*** MATERIAL FOR THIS EXERCISE ***
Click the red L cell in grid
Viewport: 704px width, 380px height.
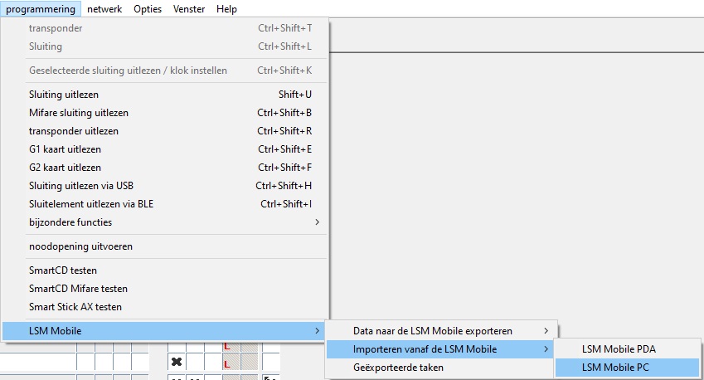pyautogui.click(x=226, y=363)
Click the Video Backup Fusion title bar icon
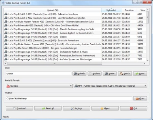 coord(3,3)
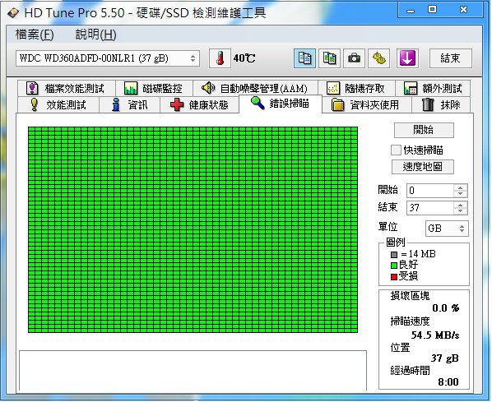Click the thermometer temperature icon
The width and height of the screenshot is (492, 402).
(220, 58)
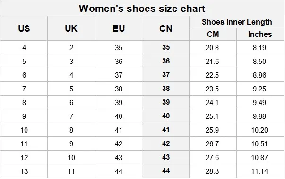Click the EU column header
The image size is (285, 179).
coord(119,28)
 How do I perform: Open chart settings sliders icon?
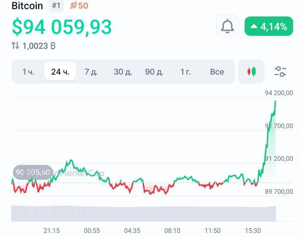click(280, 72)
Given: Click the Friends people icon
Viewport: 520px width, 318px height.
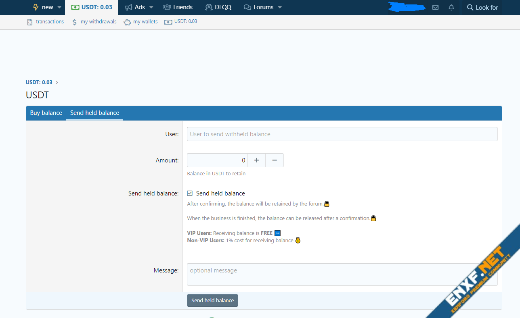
*** End of MATERIAL FOR THIS EXERCISE ***
*** MATERIAL FOR THIS EXERCISE ***
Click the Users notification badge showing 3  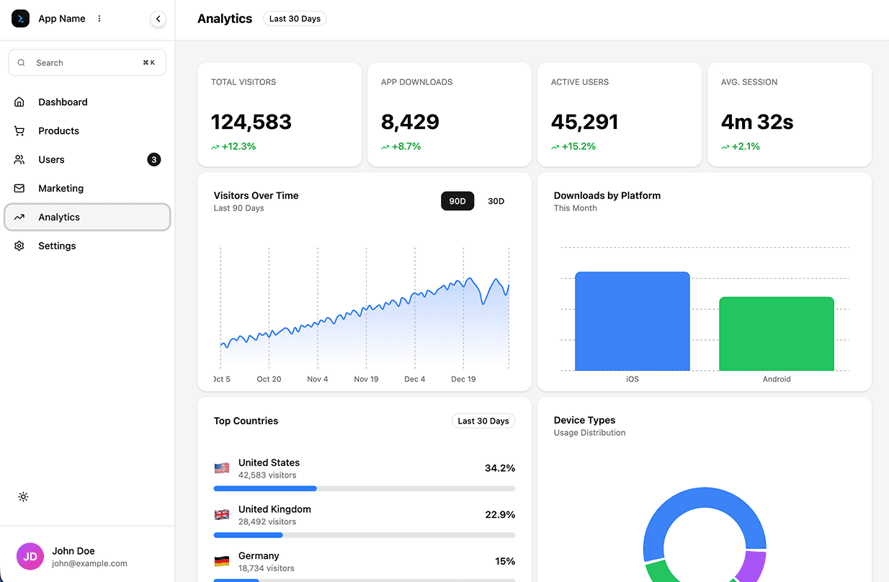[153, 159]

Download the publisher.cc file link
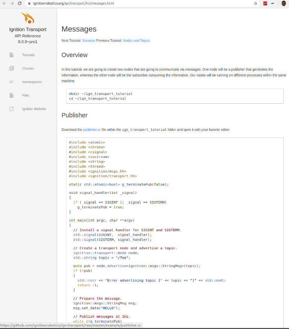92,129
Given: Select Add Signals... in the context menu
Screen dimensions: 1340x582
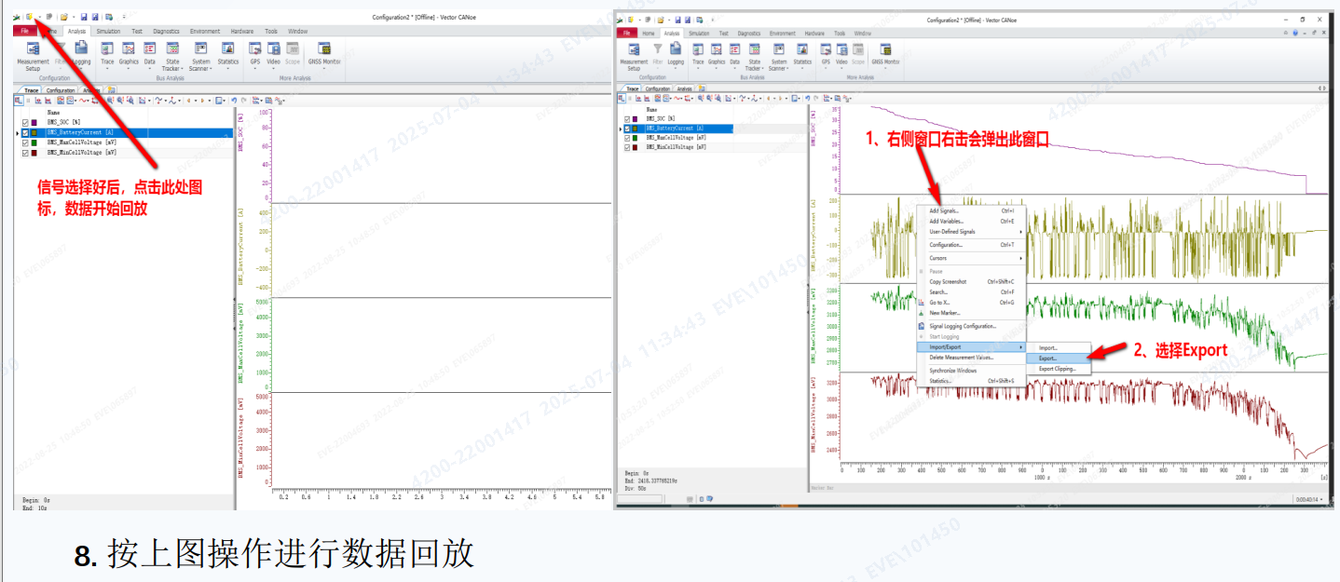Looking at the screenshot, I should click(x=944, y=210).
*** End of MATERIAL FOR THIS EXERCISE ***
*** MATERIAL FOR THIS EXERCISE ***
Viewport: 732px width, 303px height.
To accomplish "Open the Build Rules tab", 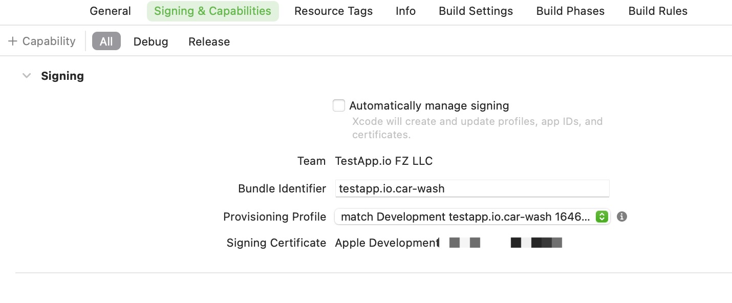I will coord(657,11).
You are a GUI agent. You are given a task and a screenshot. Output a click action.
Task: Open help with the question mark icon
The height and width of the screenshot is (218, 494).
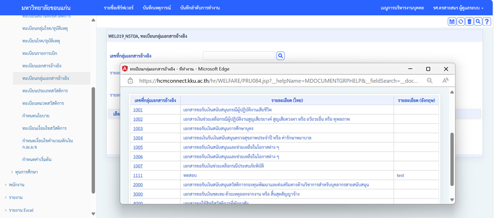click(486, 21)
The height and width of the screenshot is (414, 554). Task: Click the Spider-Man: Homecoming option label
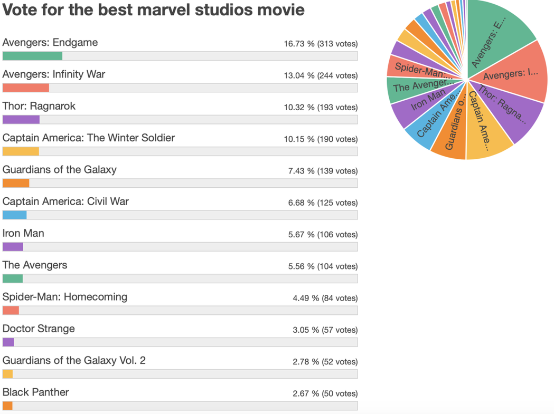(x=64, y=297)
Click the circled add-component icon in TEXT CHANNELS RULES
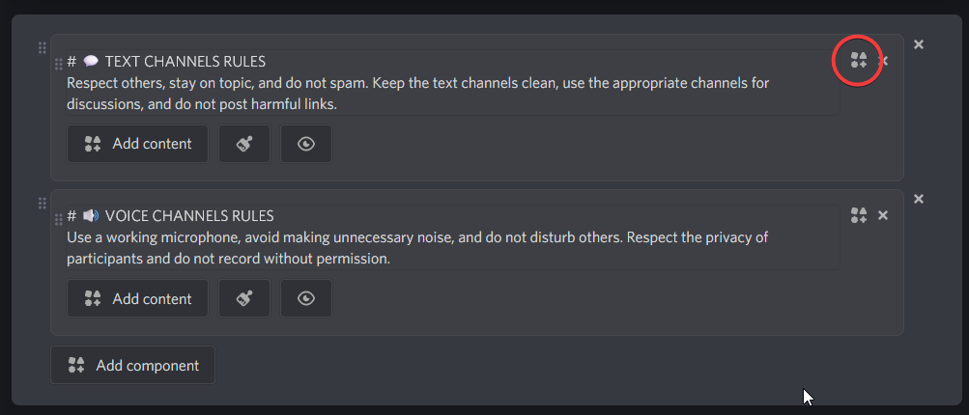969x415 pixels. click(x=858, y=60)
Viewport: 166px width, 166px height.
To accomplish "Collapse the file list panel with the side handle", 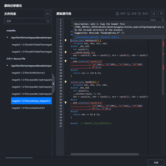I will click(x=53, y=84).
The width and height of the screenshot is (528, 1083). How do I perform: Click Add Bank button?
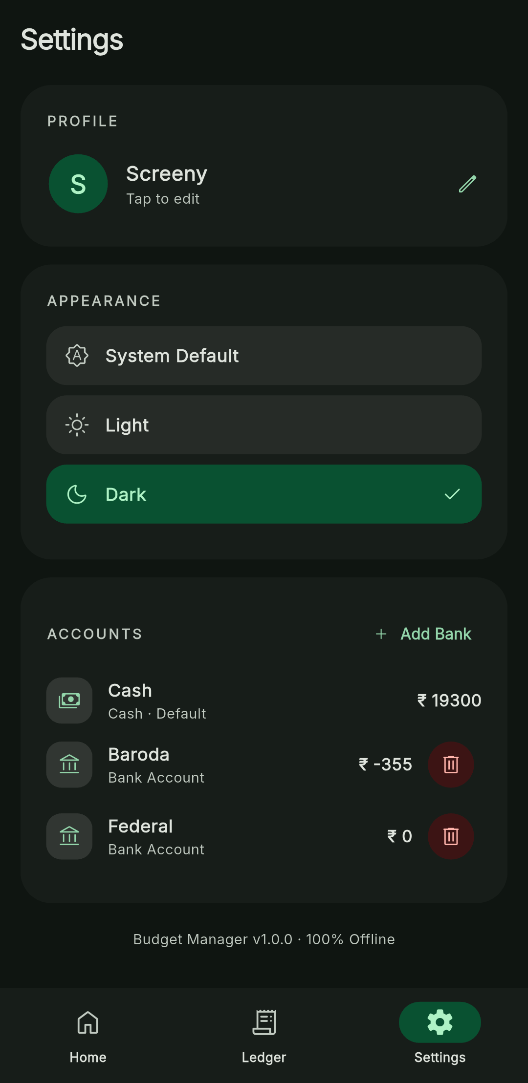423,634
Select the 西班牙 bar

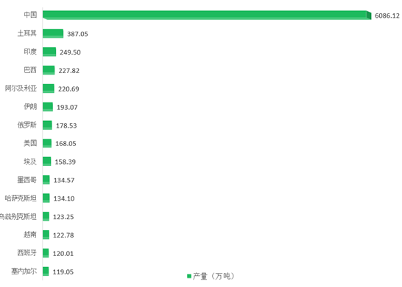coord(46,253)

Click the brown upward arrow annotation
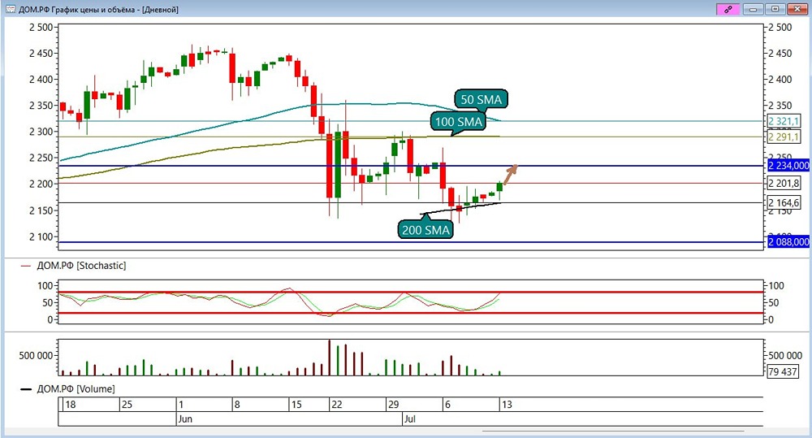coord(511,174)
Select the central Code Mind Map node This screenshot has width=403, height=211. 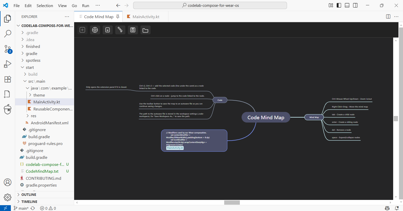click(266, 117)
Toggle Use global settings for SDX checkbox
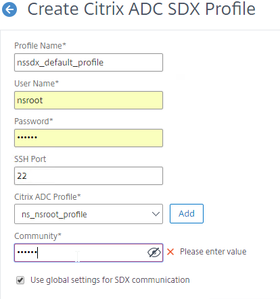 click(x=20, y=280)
*** End of MATERIAL FOR THIS EXERCISE ***
_ACTIVITY_
Among the records above, locate the line containing "Viewport: 704px width, 380px height." and the line containing "Viewport: 520px width, 318px height.", then transcribe exactly the lines starting at the first and ending at the second, with no pictures.

_YOUR SOLUTION_
Viewport: 704px width, 380px height.
pyautogui.click(x=226, y=363)
Click the Video Backup Fusion title bar icon
 coord(3,3)
Click the thermometer temperature icon
The width and height of the screenshot is (492, 402).
(220, 58)
Click the EU column header
The image size is (285, 179).
coord(119,28)
 How do I perform: Open chart settings sliders icon?
click(280, 72)
Given: Click the Friends people icon
Viewport: 520px width, 318px height.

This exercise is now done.